Tabuwe est grand et beau. Mi-homme, mi-panthère. Noirs tous les deux. Il shoote dans un ballon contre les immeubles bordant les rues et les avenues. Ça fait plus d’une heure qu’il est là. La balle rebondit sur le mur avant de revenir au milieu de la chaussée. Parfois, ce sont les piétons, amusés, qui lui renvoient le ballon. À mesure que la lumière du jour baisse, les voitures qui arrivent se mettent à le klaxonner. Tabuwe semble s’en foutre. Personne ne sait ce qui se passe. Ni le noir, ni sa tunique pourpre, ni son jean vert, ni ses pieds nus, pas plus que l’air animal et vicieux qu’on voit sur son visage. Mais Tabuwe sait parfaitement où il va, ce qu’il a l’intention de faire et, d’une façon plus confuse, comment y parvenir.
Il emprunte le paseo de Pujades. D’un côté, le Palais de justice et les tribunaux, avec leurs voitures de la Guardia Urbana. Il a de la chance : il y a un match de foot à la télé et les véhicules ne bougeront pas. De l’autre, le parc de la Ciudadela, avec son zoo, ses barques, ses chemins de terre. Il prend le paseo Picasso. Son ballon rebondit maintenant sur de vieux immeubles, des arches et des fenêtres aveugles qui en leur temps ont cherché à ressembler à des bateaux avec leurs hublots.

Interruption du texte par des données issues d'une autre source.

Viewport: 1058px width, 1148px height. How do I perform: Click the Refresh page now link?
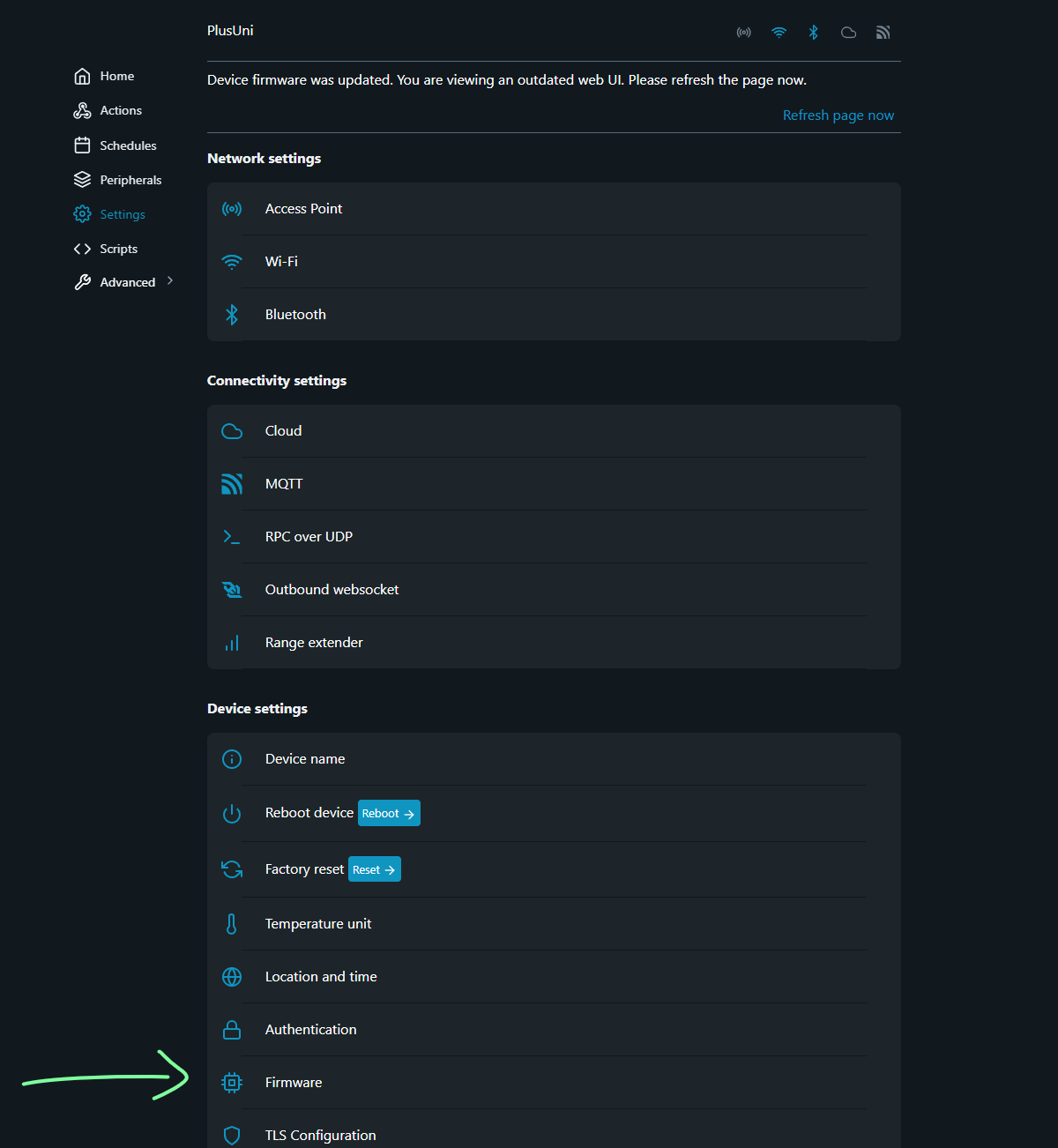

Au Mágic, le concert n’a toujours pas commencé. Quarante-cinq minutes de retard. Mr Frankie/Francis – svelte, élégant, les yeux brillants soulignés au crayon bleu, deux anneaux en or à une oreille, chaussures en cuir, pantalon noir et chemise rouge – sort sa queue. Sans les mains : comme les champions. Au début, ça lui fait mal quand il pisse. Francis se souvient de ces toilettes. Au début des années 1980, il s’est mis à fréquenter les festivals rockabilly et à écouter du doo-wop dans ces chiottes où, à ce qu’on disait, on trouvait la meilleure acoustique de la ville. À l’époque, la vie était évidente et divertissante. Lui, tellement honnête dans ses mensonges, son folklore, ses redingotes édouardiennes ridicules, ses creepers et ses plans cul un peu partout. Des tatouages minables, des cheveux pleins de gomina, des coiffures bricolées à la maison, et ses doigts toujours fourrés entre les vinyles d’occasion de chez Edison’s. Nen, Liz, Álex et Juanjo, Paula, Miquel et Lola. Les amis du quartier, les enfants, les copines, les racailles déséquilibrées, les abrutis inconscients qui ont découvert le punk, l’argent et l’héroïne sur le tard, mais qui ont quand même fini par prendre leur ticket pour le train fantôme.